Have you ever thought about how much is going on around us all the time — filling our eyes and ears? There is constant motion and noise. It’s so much a part of our world we scarcely notice it, though in our cities it never stops: the air planes taking off and landing, the police and ambulance sirens, the cars and trucks on the Interstates, and the hub-bub of constant people noise. It never stops. Even in rural areas there are the barking dogs, the trains and motorcycles, loud pickups and kids’ cars with their modified mufflers, and the occasional crop duster roaring in the distance. Noise.
And if you watch TV for a while without paying attention to what is on you will notice that it now consists of thousands of quick shots from various angles — a frantic download of pictures in constant agitation. It jars the nerves and rattles the brain. It can’t be good, though I am not aware of any studies to help us understand what this constant noise and movement does to our nervous system.
I am not talking about the actual events portrayed on the television or reported in our papers and on the radio. That is enough to chill the bones — especially these days with “false news” and lie after lie trying to scare the bejesus out of us. But I speak about the constant agitation. As I say, it can’t be good.
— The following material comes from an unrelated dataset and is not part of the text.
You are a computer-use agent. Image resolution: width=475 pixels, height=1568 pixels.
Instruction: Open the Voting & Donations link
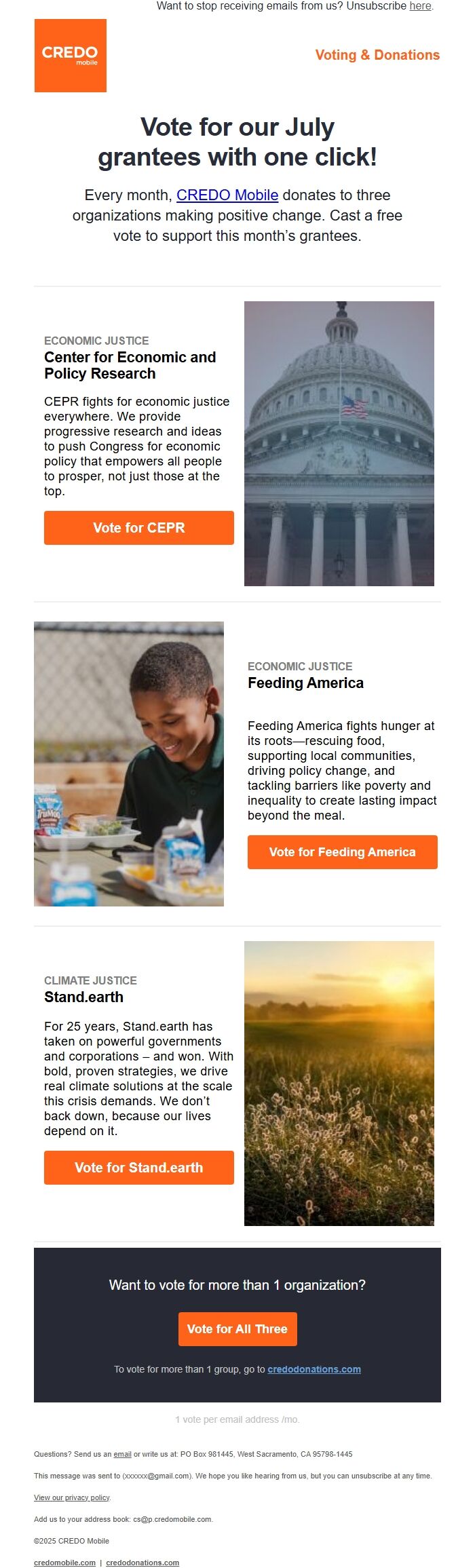point(377,55)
Lionel Trilling wrote an essay in 1976 about a class he was putting together at Columbia University on the novels of Jane Austen. He wanted the class to be small, about 20 students, but over a hundred signed up! He culled the group and managed to reduce the number to 40, but he was astonished that so many students would want to read an author who wrote novels so long ago. He thought about it and concluded it was because in Austen’s day “there were more trees than people.” This was a cute way to get across the point that those young people were tired of all the noise and agitation (even in 1976!) and wanted to retreat to a calmer and quieter world, the world of Jane Austen. Austen lived between 1775 and 1817. She wrote most of her novels in the early part of the nineteenth century.
A generation later George Eliot (who was born two years after Austen’s death and was the wisest of women) could already express her exasperation over the noise and agitation that was growing around her. Between Austen and Elliot the Industrial Revolution had burst forth in all its glory, noise, and pollution — visual, nasal, and aural! One of my favorite passages in Eliot’s novels is the following in which she expresses her own feelings about the coming of the “machine in the garden,” as it has been called. She pined for a time when
“reforming intellect takes a nap, while imagination does a little Toryism by the sly, reveling in regret that dear, old, brown, crumbling, picturesque inefficiency is everywhere giving place to spick-and-span new-painted, new-varnished efficiency, which will yield endless diagrams, plans, elevations, and sections, but alas! no picture.”
There is no way we can turn back the clock. And as I have noted in previous posts, I would not want to do so (for the most part). But there was a time when people took things slowly and had time to reflect and enjoy the world around them. Things took time; that was just a fact of life. As things stand at present we are always in a hurry and are surrounded by noise pollution and constant visual agitation, as noted. Ours is a hectic world and one in which we cannot find time to simply relax and enjoy the beauty of the world around us. For the most part, the world won’t let us: it obtrudes. But even when it does let us escape, when we retreat to a quiet nook away from the noise and agitation, we take our electronic toys with us in order to listen to our tunes and to make sure we don’t miss out on anything important — like the latest photo on our phones of our friend’s evening meal or the cute trick by her pet poodle. Important stuff.
Eliot was right. Things happen too fast and furiously and it is not good for the soul. We need to “take a nap” every now and again, get away from it all — and I mean ALL — and think about the many good and beautiful things that surround us. And forget the noise and agitation and especially forget the folks that seem to be running the show these days who simply add to the noise and agitation without making our world even a little bit better.